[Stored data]
===
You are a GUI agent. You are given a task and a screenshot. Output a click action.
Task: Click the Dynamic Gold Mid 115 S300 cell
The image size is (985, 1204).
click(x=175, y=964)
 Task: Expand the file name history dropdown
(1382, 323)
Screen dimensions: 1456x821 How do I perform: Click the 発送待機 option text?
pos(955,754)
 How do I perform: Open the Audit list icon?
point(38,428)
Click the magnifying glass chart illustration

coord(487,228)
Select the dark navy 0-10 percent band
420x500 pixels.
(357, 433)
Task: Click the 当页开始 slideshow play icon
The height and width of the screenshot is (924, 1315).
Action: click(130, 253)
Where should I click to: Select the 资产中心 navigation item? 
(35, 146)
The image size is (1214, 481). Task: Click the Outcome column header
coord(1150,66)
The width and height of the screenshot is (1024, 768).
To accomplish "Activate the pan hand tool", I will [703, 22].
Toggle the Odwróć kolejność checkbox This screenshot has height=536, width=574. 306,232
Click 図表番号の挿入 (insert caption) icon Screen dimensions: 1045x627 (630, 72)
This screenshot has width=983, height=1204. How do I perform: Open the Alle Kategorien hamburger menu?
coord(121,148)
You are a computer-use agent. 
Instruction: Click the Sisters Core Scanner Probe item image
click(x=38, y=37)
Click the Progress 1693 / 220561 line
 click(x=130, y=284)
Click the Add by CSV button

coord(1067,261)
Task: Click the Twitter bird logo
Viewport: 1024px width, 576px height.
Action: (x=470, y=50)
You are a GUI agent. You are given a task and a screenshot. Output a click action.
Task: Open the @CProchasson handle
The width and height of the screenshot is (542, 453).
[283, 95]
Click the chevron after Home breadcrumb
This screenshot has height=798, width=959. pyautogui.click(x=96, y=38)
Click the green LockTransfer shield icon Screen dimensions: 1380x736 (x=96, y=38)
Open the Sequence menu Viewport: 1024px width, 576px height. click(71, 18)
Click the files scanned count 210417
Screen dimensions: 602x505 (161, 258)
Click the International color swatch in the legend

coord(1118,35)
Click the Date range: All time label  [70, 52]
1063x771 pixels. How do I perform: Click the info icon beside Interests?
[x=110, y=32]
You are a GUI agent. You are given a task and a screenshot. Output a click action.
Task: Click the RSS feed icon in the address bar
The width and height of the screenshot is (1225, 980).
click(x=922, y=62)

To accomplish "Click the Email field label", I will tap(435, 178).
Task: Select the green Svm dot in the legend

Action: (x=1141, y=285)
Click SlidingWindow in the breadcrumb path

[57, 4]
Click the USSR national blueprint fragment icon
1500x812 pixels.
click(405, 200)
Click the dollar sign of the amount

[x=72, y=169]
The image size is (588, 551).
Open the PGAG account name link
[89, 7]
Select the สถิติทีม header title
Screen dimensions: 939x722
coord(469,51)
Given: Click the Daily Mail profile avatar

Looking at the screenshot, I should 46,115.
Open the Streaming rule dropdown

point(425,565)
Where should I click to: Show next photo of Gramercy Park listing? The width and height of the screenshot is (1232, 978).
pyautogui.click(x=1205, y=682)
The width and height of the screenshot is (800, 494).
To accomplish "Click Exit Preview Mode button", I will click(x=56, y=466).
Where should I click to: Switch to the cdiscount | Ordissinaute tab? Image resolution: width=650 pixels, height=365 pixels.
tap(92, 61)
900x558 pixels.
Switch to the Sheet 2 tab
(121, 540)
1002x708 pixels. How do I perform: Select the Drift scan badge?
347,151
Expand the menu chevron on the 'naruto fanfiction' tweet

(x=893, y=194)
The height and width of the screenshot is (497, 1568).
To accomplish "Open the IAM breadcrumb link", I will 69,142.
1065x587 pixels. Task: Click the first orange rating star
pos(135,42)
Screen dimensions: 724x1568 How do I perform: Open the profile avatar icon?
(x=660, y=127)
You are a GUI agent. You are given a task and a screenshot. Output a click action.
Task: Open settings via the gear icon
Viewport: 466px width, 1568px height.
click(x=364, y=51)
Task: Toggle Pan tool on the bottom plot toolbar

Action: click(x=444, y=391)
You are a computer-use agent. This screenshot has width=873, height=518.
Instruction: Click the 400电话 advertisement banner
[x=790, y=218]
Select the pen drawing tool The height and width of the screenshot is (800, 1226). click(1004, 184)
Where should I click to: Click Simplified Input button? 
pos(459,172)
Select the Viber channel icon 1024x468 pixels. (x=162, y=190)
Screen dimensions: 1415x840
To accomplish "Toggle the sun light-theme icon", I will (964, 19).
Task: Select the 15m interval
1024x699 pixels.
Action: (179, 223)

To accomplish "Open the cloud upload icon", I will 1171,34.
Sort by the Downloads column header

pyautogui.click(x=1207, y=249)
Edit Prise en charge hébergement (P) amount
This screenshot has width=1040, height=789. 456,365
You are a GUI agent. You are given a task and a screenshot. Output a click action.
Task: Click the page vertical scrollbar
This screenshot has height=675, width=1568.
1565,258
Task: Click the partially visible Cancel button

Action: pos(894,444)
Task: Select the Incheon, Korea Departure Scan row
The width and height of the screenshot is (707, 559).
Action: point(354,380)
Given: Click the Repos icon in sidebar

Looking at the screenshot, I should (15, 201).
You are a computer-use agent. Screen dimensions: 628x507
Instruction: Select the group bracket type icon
===
**Goal of the exercise**: Once you find the line containing "Task: Select the 15m interval", copy it and every line after it through the end of the records, exactly as they stand.

**Response to the task**:
Task: Select the 15m interval
1024x699 pixels.
Action: (179, 223)

To accomplish "Open the cloud upload icon", I will 1171,34.
Sort by the Downloads column header

pyautogui.click(x=1207, y=249)
Edit Prise en charge hébergement (P) amount
This screenshot has width=1040, height=789. 456,365
You are a GUI agent. You are given a task and a screenshot. Output a click action.
Task: Click the page vertical scrollbar
This screenshot has height=675, width=1568.
1565,258
Task: Click the partially visible Cancel button

Action: pos(894,444)
Task: Select the Incheon, Korea Departure Scan row
The width and height of the screenshot is (707, 559).
Action: point(354,380)
Given: Click the Repos icon in sidebar

Looking at the screenshot, I should (15, 201).
You are a computer-use agent. Screen dimensions: 628x507
Instruction: Select the group bracket type icon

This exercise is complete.